Big news out of the White House on the solar energy front the past few days. First there’s the news that the Obama administration will install solar on the White House (both thermal for hot water and PV for electricity). Then in today’s NY Times there’s a front page article about how the Obama administration has approved using federal lands for huge solar farms.
The White House solar installation is largely symbolic but a welcome gesture, especially after the slightly sour episode where the administration (rightly) rejected activist Bill McKibben’s offer to reinstall one of Jimmy Carter’s ancient solar panels on the White House. But Obama’s gesture is still important as his first concrete, unambiguous support for solar energy.

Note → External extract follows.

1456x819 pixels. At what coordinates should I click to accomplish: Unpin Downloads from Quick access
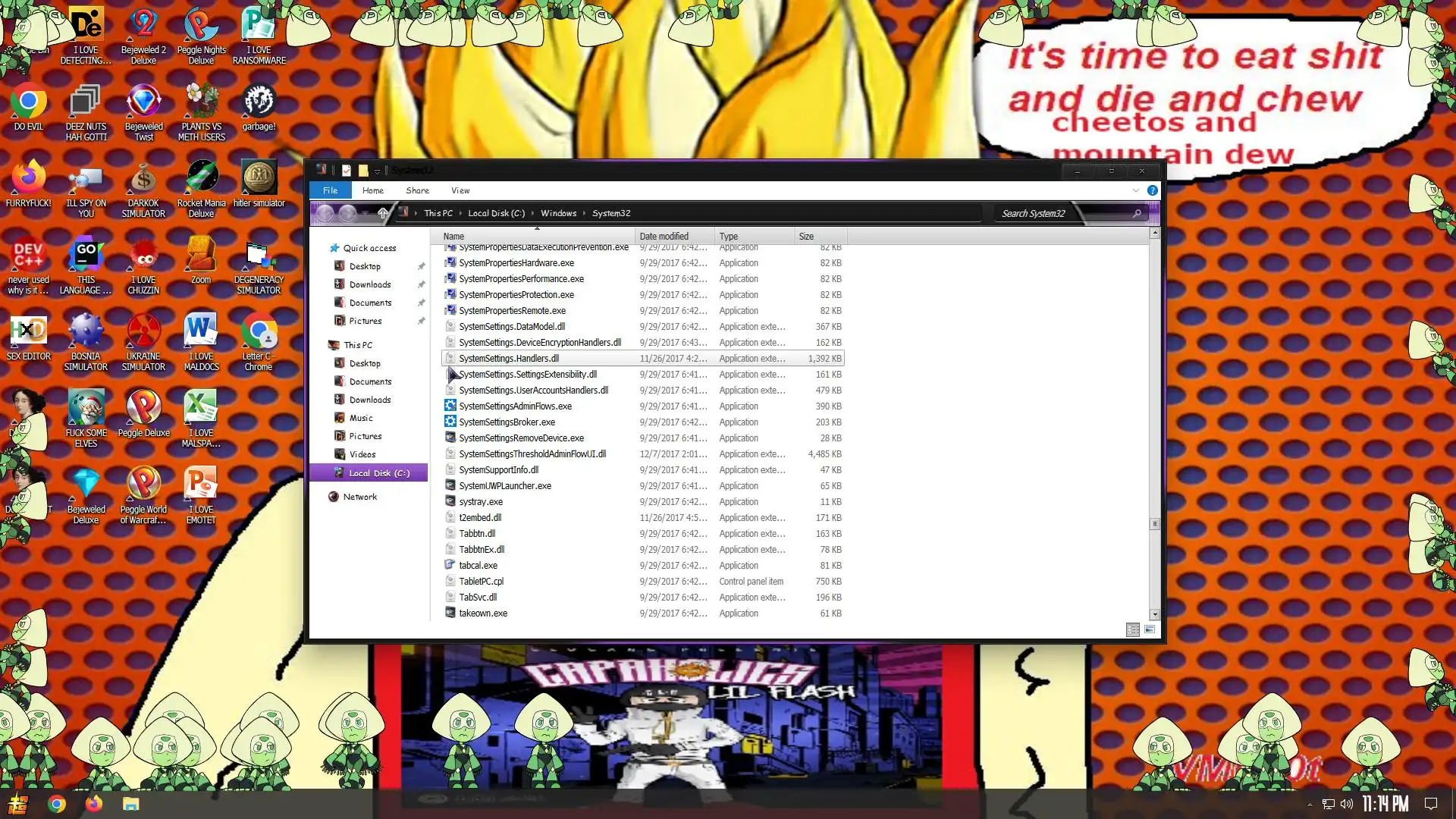pos(421,284)
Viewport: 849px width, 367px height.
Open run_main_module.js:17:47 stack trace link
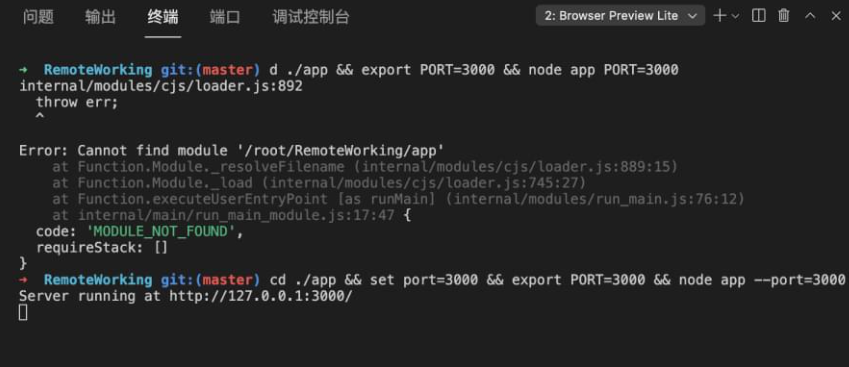pyautogui.click(x=237, y=215)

Approving federal lands for giant solar farms is an even bigger deal. One of the proposed projects is for a 709-megawatt solar farm using Suncatchers (basically large solar dishes) to run engines that produce electricity. Today’s largest solar farms generate something in the range of 70 MW, so we’re talking about a giant step up, if the proposed project actually happens.
Obama setting aside federal land for solar is something akin to what’s happened in Germany and China, where government policy has pushed solar and other renewable technologies (as well as a massive buildup of fossil fuel-based power plants in China) to new heights and helped create a global market for solar panels. The U.S. is late to the game, but this could be a sign that it’s finally attempting to catch up.